I saw a fellow on YouTube cleaning his in place. He had a bucket of muratic acid solution and a small pump. He tied output of pump to raw water inlet. He fed water output back to bucket. Turned it on and let the contraption run about four hours.

Does that sound like a good way to rescale the heat exchanger to you more experienced folks? If so, I may give it a try myself.
 
I saw a fellow on YouTube cleaning his in place. He had a bucket of muratic acid solution and a small pump. He tied output of pump to raw water inlet. He fed water output back to bucket. Turned it on and let the contraption run about four hours.

Does that sound like a good way to rescale the heat exchanger to you more experienced folks? If so, I may give it a try myself.

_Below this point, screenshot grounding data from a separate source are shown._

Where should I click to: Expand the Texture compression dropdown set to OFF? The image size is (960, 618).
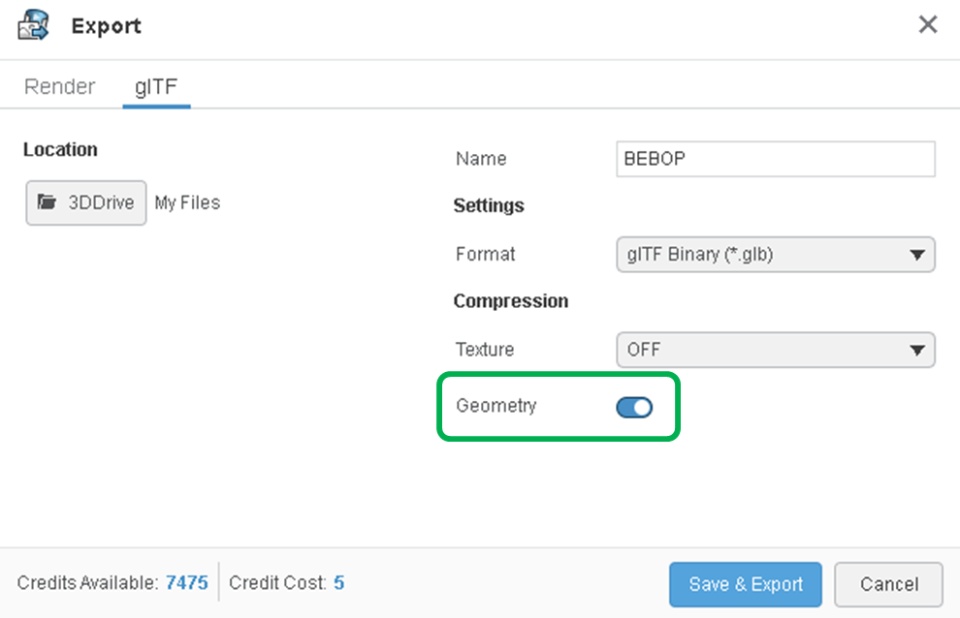(776, 350)
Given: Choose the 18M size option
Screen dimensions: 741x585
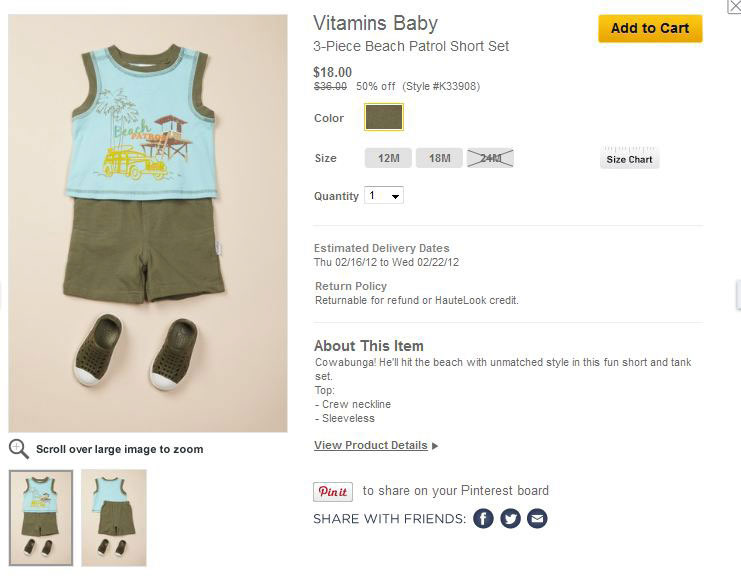Looking at the screenshot, I should click(x=439, y=158).
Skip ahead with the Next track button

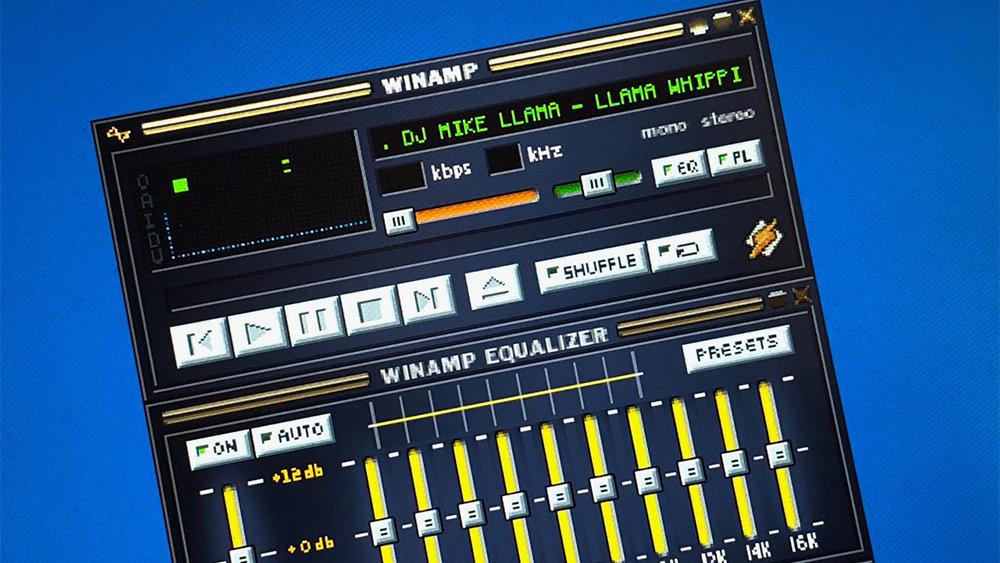(427, 298)
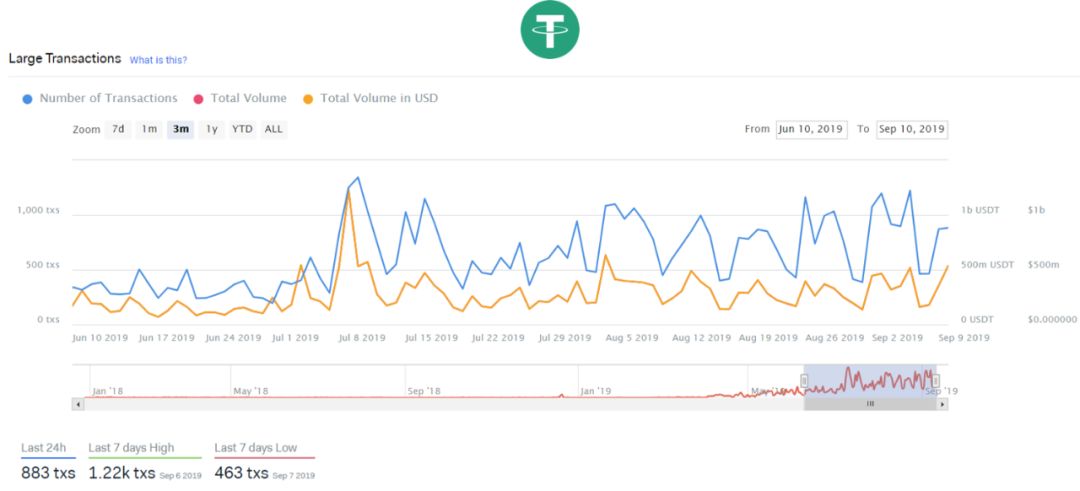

It would be relatively easy to descale that way on ours. Even easier (on ours) would be to simply block off the raw water inlet (which is lower on the heat exchanger), gravity fill through the raw water outlet (higher on the HX) and let the stuff sit for 4 hours. Flush, done. Not much in the way of fittings, hoses, pump required.

This, after just flushing both of our engines, one using the pump method, one not.

Seemed to me the pump method would more useful for flushing the full system. In our case, that's sea strainer, raw water pump, fuel cooler, aftercooler, gear cooler, and heat exchanger. With the raw water pump impeller out, and with appropriate fittings and hoses, the pump method worked fine. It's more difficult to remove the impeller on the other engine, so I experimented with the fill-and-sit method, with equivalent results.